▸ What is required: Output each record below exactly, leaving any picture out of the copy.

#### Records shown

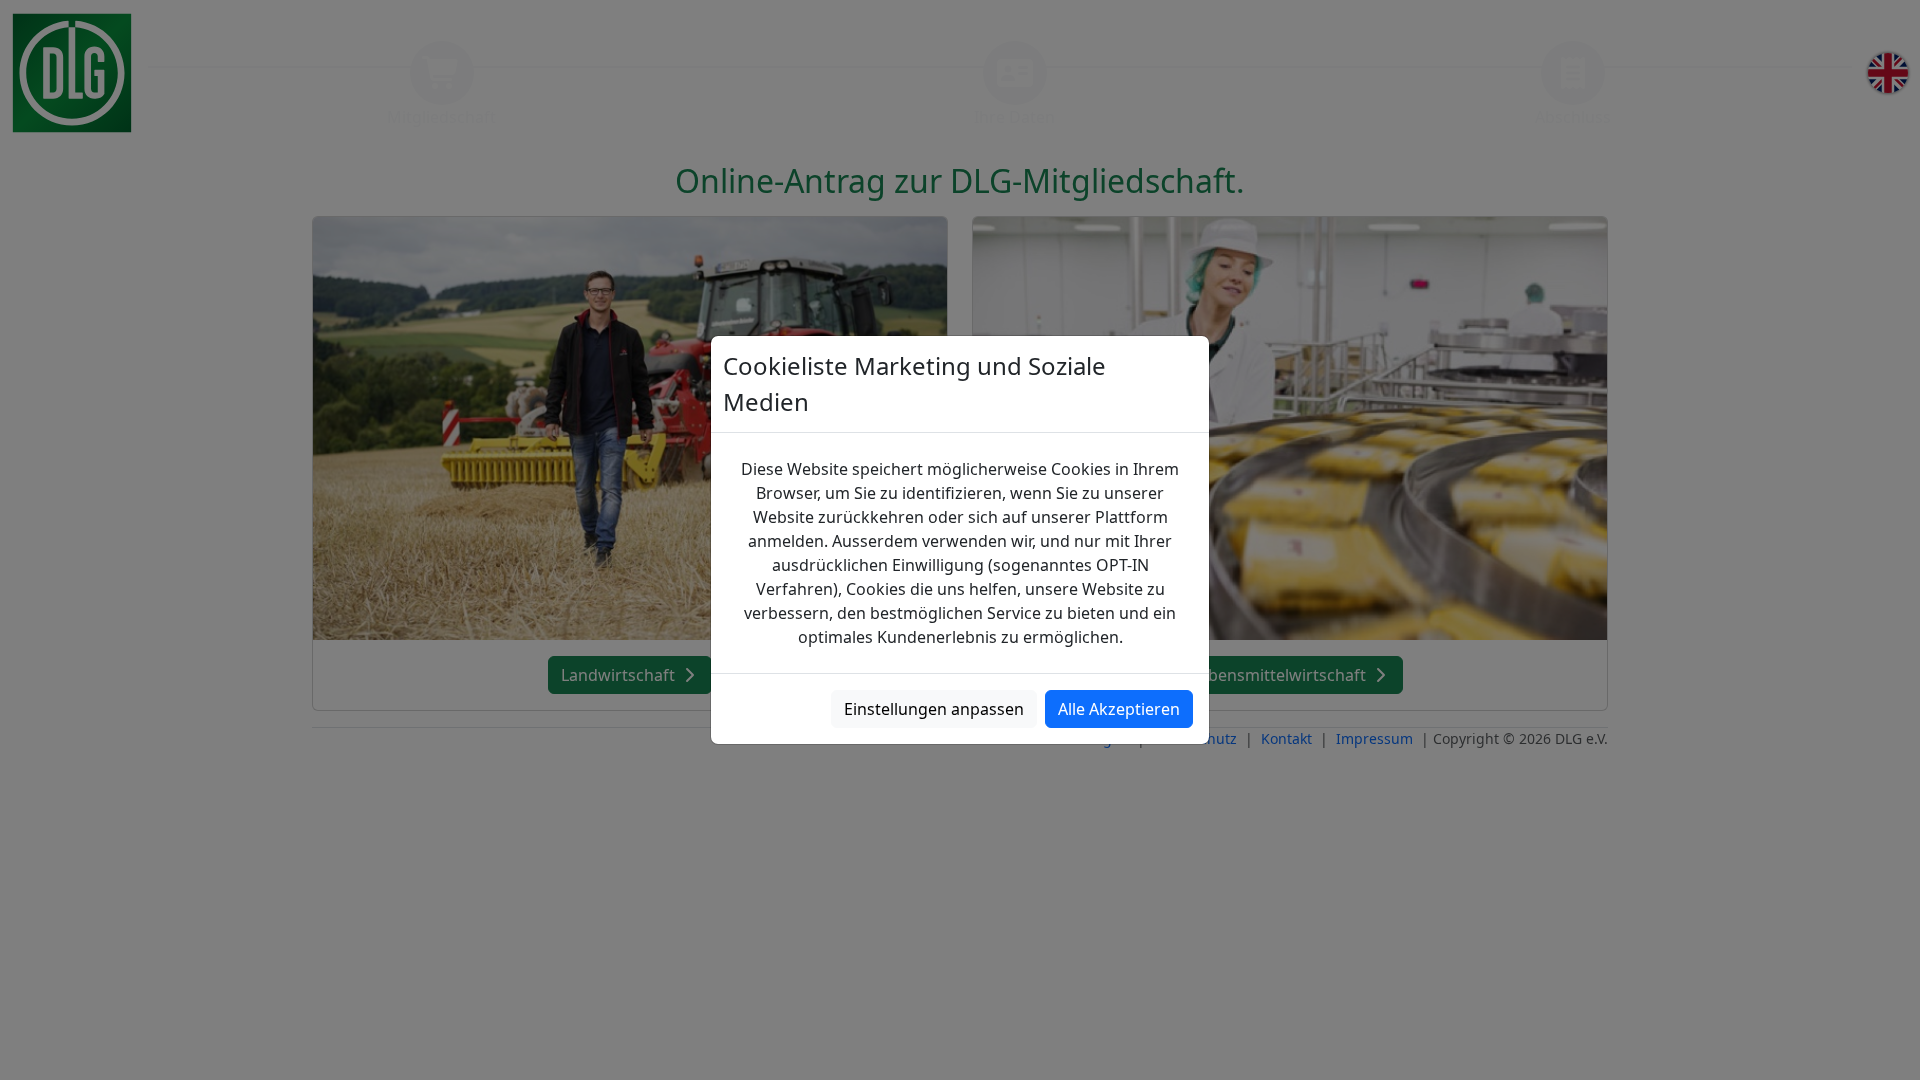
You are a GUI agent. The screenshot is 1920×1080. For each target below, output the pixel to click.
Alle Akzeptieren (1119, 709)
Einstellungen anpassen (934, 709)
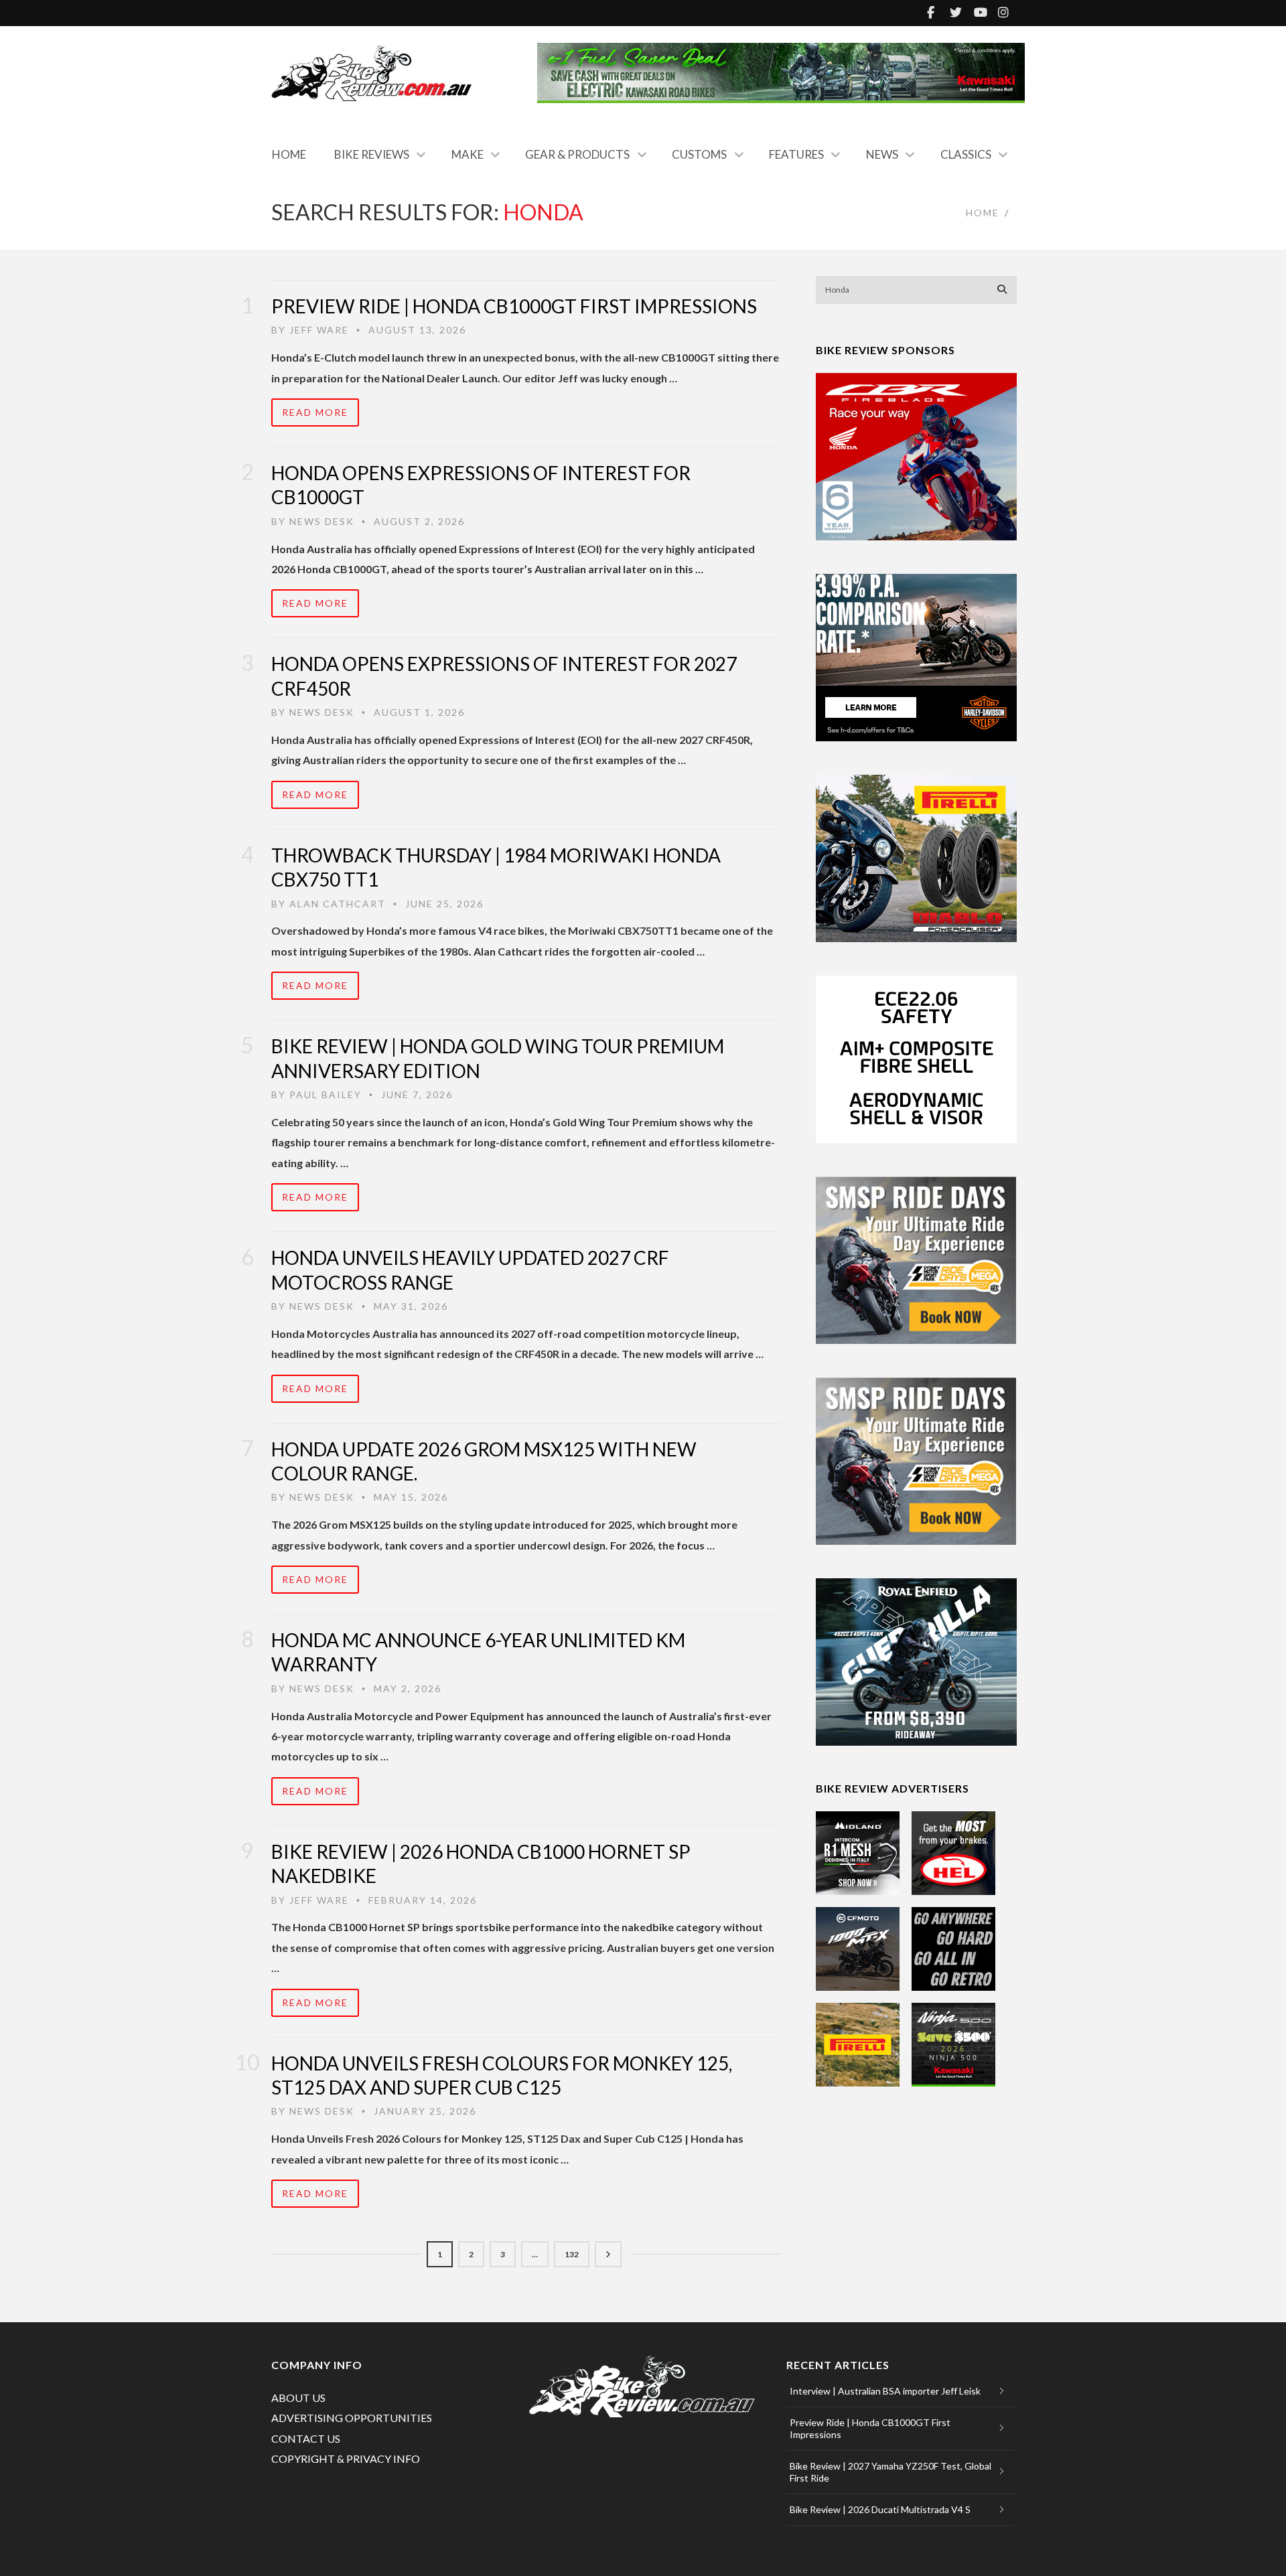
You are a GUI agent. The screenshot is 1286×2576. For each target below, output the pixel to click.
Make (467, 154)
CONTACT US (305, 2438)
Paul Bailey (325, 1094)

########

▸ Reply to the task:
You are a GUI agent. The screenshot is 1920×1080. For each target below, output the pixel to click.
Alle Akzeptieren (1119, 709)
Einstellungen anpassen (934, 709)
You are a GUI agent. The screenshot is 1286×2576. For each target below, output the pixel to click.
Make (467, 154)
CONTACT US (305, 2438)
Paul Bailey (325, 1094)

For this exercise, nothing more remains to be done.